It was a vow Hunter had made to himself. Johnny was his priority. Johnny was the one and only person he was devoted to.
Maybe not forever, because he knew that eventually his son would be more interested in his own friends and activities and wouldn’t want his old Dad hanging around. But for now, for as long as dad was the center of Johnny’s universe, Hunter wouldn’t take that lightly. He wouldn’t let there be any distractions, any intrusions. Not by anyone.
So Terese Warwick couldn’t have more than a superficial place in their lives and that was all there was to it.
Which was why he had no business looking forward to her coming. No business getting excited.
But whether he had any business doing all that or not, the feeling was there, anyway.
So he guessed he’d just have to keep it under wraps. Keep it from flourishing. And he’d also have to make sure he didn’t let anything come of any of it.
This was going to be Johnny’s time with Terese, and her time with him. Hunter would just stand on the sidelines and oversee it. He’d keep himself as removed from it as he could.
That was his plan.
But damn if he wouldn’t feel a lot better if this excitement would go away and leave him in peace.
It was almost nine-thirty when Terese finally found the wooden arch that proclaimed Hunter Coltrane’s ranch, the Double Bar S, and turned from the main road onto the gravel drive.
The drive was lined on both sides by a white rail fence that bordered grassy fields where several cows grazed lazily and watched her without enthusiasm. It was a sentiment she hoped Hunter Coltrane didn’t share at the prospect of having her there.
She was surprised by how small the house was when it came into view in the distance.

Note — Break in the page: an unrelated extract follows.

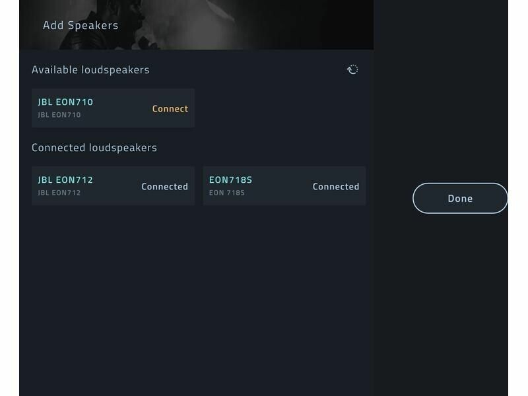Click the Available loudspeakers heading
This screenshot has width=528, height=396.
(x=90, y=70)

Of course, not only was the white two-story farmhouse in the midst of a vast expanse of open ground, there were also an enormous white barn and a silo looming up behind it, and it occurred to her that they might be dwarfing Hunter’s home, too.

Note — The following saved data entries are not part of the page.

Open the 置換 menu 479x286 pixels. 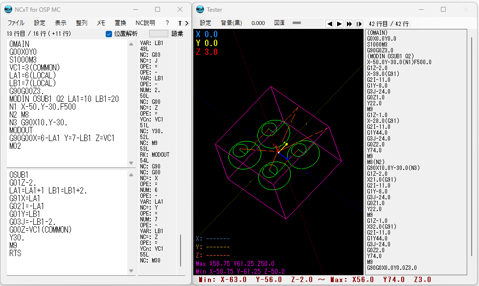(x=120, y=23)
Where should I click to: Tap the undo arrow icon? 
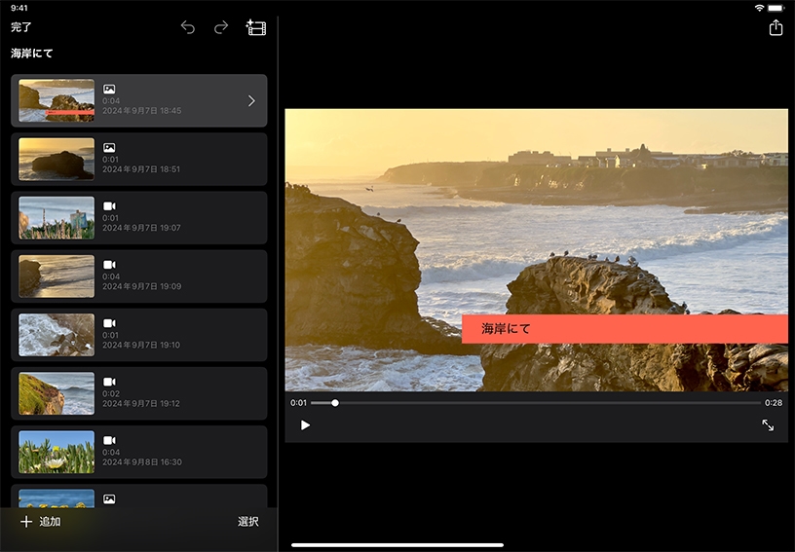click(188, 27)
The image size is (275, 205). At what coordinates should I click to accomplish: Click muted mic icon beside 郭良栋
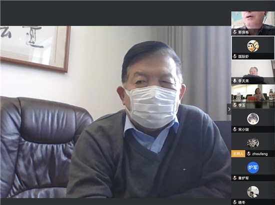point(235,32)
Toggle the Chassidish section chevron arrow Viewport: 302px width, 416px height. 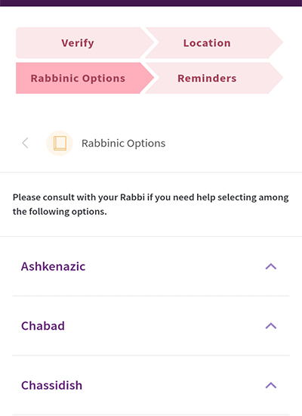pyautogui.click(x=271, y=385)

It was a well-kept little house, though, with black shutters neatly decorating each window. The first level was larger than the second and there was a big covered front porch with a crossbuck railing around it that gave the place an inviting, homey feel.
Terese pulled to a stop at the end of the drive where there was a patch of manicured lawn and a cobbled sidewalk led the rest of the way to the house.
Stretching along the porch were brick-bordered flower beds. Although it was too late in the year for blooms, the flower beds were festively adorned with teepees of dried corn stalks and artfully displayed pumpkins, brightly colored gourds and squashes. There was also a life-sized stuffed scarecrow dressed in a red bandana shirt and denim overalls lounging on the chair swing that hung from chains at one end of the porch.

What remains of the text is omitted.